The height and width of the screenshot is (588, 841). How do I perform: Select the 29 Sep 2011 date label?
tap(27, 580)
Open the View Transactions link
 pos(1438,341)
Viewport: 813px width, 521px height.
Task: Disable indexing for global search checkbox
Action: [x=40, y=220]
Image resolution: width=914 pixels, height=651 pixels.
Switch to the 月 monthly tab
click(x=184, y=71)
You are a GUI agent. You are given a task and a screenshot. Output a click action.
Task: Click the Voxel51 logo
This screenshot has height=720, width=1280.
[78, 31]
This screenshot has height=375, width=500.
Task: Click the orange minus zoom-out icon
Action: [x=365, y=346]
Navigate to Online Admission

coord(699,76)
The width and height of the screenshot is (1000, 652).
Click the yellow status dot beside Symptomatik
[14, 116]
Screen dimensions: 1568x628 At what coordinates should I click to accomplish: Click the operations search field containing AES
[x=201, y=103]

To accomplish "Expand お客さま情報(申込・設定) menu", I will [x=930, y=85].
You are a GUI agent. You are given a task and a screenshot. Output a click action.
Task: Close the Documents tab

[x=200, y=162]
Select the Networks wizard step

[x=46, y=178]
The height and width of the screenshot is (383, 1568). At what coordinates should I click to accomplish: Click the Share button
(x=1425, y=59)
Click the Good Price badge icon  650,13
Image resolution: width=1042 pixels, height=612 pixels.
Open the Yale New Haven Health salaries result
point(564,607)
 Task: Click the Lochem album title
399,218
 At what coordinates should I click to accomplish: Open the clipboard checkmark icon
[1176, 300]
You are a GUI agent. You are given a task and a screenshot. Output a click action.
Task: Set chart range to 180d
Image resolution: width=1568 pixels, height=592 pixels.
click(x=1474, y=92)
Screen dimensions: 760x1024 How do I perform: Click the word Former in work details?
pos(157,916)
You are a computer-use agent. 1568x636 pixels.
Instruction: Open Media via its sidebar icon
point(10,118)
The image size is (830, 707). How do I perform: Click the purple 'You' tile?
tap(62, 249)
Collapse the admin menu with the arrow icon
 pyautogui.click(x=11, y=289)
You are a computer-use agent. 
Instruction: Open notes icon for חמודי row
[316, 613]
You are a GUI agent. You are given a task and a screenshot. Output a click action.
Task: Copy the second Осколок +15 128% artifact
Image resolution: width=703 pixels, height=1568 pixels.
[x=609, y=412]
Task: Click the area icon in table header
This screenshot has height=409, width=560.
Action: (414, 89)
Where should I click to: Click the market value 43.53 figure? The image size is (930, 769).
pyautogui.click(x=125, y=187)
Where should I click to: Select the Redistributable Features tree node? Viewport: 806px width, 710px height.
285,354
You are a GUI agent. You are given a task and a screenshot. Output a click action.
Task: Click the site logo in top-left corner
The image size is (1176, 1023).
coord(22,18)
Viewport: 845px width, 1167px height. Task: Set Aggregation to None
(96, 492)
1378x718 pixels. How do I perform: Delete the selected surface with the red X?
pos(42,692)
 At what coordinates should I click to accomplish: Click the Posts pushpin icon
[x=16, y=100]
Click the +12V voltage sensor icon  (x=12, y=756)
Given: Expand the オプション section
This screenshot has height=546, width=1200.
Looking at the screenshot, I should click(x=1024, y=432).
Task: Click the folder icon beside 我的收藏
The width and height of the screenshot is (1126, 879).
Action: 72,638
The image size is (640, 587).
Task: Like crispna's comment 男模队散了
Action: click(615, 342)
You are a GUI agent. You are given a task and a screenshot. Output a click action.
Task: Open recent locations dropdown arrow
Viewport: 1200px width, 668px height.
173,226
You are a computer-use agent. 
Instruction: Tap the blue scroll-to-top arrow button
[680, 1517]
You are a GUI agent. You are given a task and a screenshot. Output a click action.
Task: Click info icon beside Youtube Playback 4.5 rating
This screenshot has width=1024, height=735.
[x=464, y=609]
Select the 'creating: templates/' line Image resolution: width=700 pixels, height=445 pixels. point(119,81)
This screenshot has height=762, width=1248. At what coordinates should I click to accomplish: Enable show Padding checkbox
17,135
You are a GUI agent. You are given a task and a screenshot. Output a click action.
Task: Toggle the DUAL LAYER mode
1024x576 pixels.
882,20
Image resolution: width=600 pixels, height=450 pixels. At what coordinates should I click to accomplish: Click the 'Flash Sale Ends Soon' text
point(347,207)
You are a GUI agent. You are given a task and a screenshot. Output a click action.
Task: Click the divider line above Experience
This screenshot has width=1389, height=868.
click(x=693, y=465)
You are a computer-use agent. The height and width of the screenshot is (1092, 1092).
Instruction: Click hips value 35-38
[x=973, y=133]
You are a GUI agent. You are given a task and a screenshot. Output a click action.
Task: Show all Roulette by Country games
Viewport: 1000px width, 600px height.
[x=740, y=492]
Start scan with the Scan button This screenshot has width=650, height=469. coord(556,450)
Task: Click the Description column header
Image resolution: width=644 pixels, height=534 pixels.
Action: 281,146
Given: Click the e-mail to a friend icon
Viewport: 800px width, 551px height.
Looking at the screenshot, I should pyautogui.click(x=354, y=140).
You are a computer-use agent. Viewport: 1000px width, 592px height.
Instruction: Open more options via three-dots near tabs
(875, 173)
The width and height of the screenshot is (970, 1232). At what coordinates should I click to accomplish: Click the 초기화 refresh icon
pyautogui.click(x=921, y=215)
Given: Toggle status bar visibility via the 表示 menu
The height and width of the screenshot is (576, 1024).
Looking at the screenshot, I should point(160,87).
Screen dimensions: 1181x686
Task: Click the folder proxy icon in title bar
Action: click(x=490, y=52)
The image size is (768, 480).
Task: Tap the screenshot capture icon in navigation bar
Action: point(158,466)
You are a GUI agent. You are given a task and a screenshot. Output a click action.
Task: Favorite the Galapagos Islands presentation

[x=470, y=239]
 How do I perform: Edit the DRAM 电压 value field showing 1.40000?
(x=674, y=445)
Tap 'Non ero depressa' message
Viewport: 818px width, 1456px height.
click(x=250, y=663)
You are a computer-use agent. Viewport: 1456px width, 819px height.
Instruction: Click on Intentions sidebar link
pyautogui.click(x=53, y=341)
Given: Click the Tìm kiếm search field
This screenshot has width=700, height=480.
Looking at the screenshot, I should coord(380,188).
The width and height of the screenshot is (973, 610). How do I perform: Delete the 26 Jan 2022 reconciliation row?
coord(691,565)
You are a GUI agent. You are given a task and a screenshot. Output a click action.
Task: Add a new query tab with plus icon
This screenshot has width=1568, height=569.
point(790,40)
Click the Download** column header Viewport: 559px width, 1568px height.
------
▶ **Problem to solve**: What is asked for is an exact copy of the lines above from the one containing "Task: Click the area icon in table header" through the one containing "Given: Expand the オプション section", and only those.

▶ **Task response**:
Task: Click the area icon in table header
This screenshot has height=409, width=560.
Action: (414, 89)
Where should I click to: Click the market value 43.53 figure? The image size is (930, 769).
pyautogui.click(x=125, y=187)
Where should I click to: Select the Redistributable Features tree node? Viewport: 806px width, 710px height.
285,354
You are a GUI agent. You are given a task and a screenshot. Output a click action.
Task: Click the site logo in top-left corner
The image size is (1176, 1023).
coord(22,18)
Viewport: 845px width, 1167px height. Task: Set Aggregation to None
(96, 492)
1378x718 pixels. How do I perform: Delete the selected surface with the red X?
pos(42,692)
 At what coordinates should I click to accomplish: Click the Posts pushpin icon
[x=16, y=100]
Click the +12V voltage sensor icon  (x=12, y=756)
Given: Expand the オプション section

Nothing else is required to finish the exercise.